■ **Click-target data**:

** start **

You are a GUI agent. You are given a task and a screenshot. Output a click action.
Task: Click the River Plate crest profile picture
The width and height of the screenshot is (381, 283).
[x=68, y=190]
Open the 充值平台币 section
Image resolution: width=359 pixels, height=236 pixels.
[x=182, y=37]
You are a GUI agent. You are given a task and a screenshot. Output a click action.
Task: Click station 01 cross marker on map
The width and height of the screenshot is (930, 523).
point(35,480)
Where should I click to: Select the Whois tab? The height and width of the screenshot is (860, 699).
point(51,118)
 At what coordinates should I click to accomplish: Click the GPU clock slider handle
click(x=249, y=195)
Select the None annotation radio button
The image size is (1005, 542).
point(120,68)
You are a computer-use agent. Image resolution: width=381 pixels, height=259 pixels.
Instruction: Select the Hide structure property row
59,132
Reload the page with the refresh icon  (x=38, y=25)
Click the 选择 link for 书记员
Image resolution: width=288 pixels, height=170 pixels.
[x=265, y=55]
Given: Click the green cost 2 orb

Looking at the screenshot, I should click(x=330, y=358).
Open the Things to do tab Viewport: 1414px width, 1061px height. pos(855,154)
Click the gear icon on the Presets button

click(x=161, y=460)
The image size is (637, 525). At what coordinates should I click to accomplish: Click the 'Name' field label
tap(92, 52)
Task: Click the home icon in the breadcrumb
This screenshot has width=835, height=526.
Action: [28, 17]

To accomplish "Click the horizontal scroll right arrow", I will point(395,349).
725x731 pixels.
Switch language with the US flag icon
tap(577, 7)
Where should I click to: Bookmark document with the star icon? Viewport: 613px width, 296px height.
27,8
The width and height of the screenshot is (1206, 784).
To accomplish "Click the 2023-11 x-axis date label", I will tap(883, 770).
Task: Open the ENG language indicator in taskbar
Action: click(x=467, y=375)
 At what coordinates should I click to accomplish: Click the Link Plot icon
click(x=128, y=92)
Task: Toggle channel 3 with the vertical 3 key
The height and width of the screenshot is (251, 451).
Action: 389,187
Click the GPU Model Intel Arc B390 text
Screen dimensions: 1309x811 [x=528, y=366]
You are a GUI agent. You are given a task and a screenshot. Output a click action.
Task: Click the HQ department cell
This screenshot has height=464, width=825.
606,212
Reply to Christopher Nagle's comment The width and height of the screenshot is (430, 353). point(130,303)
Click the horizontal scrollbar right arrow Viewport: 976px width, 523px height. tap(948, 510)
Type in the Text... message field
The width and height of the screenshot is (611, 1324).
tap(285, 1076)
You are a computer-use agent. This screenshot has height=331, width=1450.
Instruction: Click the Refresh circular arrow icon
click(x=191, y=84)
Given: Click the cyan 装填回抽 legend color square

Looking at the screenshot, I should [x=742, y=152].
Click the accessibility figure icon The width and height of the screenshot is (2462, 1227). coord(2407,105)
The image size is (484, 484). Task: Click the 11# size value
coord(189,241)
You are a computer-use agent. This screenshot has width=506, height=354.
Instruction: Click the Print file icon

** end **

■ **WHAT YOU NEED TO DO**:
Change "GUI agent" to "screen agent" throughout the entries above, and leave everything else as it is.

■ **WRITTEN RESPONSE**:
You are a screen agent. You are given a task and a screenshot. Output a click action.
Task: Click the River Plate crest profile picture
The width and height of the screenshot is (381, 283).
[x=68, y=190]
Open the 充值平台币 section
Image resolution: width=359 pixels, height=236 pixels.
[x=182, y=37]
You are a screen agent. You are given a task and a screenshot. Output a click action.
Task: Click station 01 cross marker on map
The width and height of the screenshot is (930, 523).
point(35,480)
Where should I click to: Select the Whois tab? The height and width of the screenshot is (860, 699).
point(51,118)
 At what coordinates should I click to accomplish: Click the GPU clock slider handle
click(x=249, y=195)
Select the None annotation radio button
The image size is (1005, 542).
point(120,68)
You are a computer-use agent. Image resolution: width=381 pixels, height=259 pixels.
Instruction: Select the Hide structure property row
59,132
Reload the page with the refresh icon  (x=38, y=25)
Click the 选择 link for 书记员
Image resolution: width=288 pixels, height=170 pixels.
[x=265, y=55]
Given: Click the green cost 2 orb

Looking at the screenshot, I should click(x=330, y=358).
Open the Things to do tab Viewport: 1414px width, 1061px height. pos(855,154)
Click the gear icon on the Presets button

click(x=161, y=460)
The image size is (637, 525). At what coordinates should I click to accomplish: Click the 'Name' field label
tap(92, 52)
Task: Click the home icon in the breadcrumb
This screenshot has width=835, height=526.
Action: [28, 17]

To accomplish "Click the horizontal scroll right arrow", I will point(395,349).
725x731 pixels.
Switch language with the US flag icon
tap(577, 7)
Where should I click to: Bookmark document with the star icon? Viewport: 613px width, 296px height.
27,8
The width and height of the screenshot is (1206, 784).
To accomplish "Click the 2023-11 x-axis date label", I will tap(883, 770).
Task: Open the ENG language indicator in taskbar
Action: click(x=467, y=375)
 At what coordinates should I click to accomplish: Click the Link Plot icon
click(x=128, y=92)
Task: Toggle channel 3 with the vertical 3 key
The height and width of the screenshot is (251, 451).
Action: 389,187
Click the GPU Model Intel Arc B390 text
Screen dimensions: 1309x811 [x=528, y=366]
You are a screen agent. You are given a task and a screenshot. Output a click action.
Task: Click the HQ department cell
This screenshot has height=464, width=825.
606,212
Reply to Christopher Nagle's comment The width and height of the screenshot is (430, 353). point(130,303)
Click the horizontal scrollbar right arrow Viewport: 976px width, 523px height. tap(948, 510)
Type in the Text... message field
The width and height of the screenshot is (611, 1324).
tap(285, 1076)
You are a computer-use agent. This screenshot has height=331, width=1450.
Instruction: Click the Refresh circular arrow icon
click(x=191, y=84)
Given: Click the cyan 装填回抽 legend color square

Looking at the screenshot, I should [x=742, y=152].
Click the accessibility figure icon The width and height of the screenshot is (2462, 1227). coord(2407,105)
The image size is (484, 484). Task: Click the 11# size value
coord(189,241)
You are a computer-use agent. This screenshot has width=506, height=354.
Instruction: Click the Print file icon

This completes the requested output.